Wow....I actually hadn't read the 2nd reason before now. It actually was the Red Sox!

That loveable team from Boston was even more popular as a road draw than the Yankees this year. Unlike the Yankees, no one outside of the New York metropolitan area hates them.

Wow. Wowwwwwwwow. This is fantastic. Anyone need more proof that this clown doesn't know anything that isn't about New York. If only he read Fire Jay Mariotti and took note of the "i hate boston's sports teams" label!

When they won the World Series in 2004, it was their second crown in just 86 years. This year, they can make it their second in three years. Do you want to miss out on the establishment of the Red Sox dynasty?
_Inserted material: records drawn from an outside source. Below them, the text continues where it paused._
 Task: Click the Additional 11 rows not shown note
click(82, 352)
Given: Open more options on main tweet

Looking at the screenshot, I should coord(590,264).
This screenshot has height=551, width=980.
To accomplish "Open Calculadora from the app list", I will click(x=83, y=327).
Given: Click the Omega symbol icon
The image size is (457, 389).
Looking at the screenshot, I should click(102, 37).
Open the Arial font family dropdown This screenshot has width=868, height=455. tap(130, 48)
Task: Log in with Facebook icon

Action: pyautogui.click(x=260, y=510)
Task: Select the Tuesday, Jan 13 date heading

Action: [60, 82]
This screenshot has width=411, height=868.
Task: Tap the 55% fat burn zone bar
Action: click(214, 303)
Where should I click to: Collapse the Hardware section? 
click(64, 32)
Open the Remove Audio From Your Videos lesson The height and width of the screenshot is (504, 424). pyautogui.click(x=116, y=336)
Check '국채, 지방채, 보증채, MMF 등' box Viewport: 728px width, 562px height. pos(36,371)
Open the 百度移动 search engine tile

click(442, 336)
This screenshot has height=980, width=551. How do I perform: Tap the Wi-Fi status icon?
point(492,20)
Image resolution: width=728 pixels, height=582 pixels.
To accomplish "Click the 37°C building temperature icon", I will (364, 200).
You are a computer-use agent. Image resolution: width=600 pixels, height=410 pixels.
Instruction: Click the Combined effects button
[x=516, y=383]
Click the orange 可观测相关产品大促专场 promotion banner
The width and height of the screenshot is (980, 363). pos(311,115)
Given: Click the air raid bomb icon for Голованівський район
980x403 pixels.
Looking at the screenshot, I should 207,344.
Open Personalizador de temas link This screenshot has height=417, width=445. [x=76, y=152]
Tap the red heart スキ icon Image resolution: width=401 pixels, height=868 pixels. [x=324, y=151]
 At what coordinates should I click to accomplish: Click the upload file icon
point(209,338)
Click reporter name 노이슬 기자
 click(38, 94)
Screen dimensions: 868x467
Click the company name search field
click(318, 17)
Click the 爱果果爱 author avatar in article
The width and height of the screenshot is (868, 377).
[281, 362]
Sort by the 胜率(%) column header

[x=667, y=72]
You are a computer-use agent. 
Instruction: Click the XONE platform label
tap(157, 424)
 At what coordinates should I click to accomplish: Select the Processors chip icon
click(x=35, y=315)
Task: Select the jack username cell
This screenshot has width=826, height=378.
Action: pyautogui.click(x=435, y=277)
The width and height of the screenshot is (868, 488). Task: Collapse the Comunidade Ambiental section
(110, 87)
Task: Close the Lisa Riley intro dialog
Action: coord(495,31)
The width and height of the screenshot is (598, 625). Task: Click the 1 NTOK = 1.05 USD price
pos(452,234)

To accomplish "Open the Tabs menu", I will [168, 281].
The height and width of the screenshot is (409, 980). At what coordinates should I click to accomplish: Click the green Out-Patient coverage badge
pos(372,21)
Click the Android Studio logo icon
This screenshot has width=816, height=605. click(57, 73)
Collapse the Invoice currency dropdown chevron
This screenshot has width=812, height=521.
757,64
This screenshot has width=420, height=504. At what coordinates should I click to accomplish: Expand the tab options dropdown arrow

Winning the World Series 3 years apart = sole criteria for establishing a "dynasty".

III: Snowball

This better be a pet name for a player, because if it's about the precipi-

It snowed over the weekend in Denver, the mile-high home of the Rockies. With any luck at all, it will snow again when the Series moves West.

Ugh.

Will they break out the orange baseballs? Will the players need chains on their shoes to negotiate the base paths? If you saw Matt Holiday sliding on his face in the dirt earlier in October, can you afford to miss him with snow to slide on? I’m also thinking chimineas in the bullpens — maybe weenie roasts, too. And, instead of bench-clearing brawls, how about a bench-clearing snowball fight?

a) That was when Celizic learned who Matt Holliday was (2 "l"s please!)

b) Rather than giving him the benefit of the doubt, I'm going to believe Celizic thinks that angry athletes would rather throw snow at each other than punch each other.

IV: Tulowitzki — No, it’s not an exotic Denver ballpark snack that comes from a part of the cow you don’t want to know about.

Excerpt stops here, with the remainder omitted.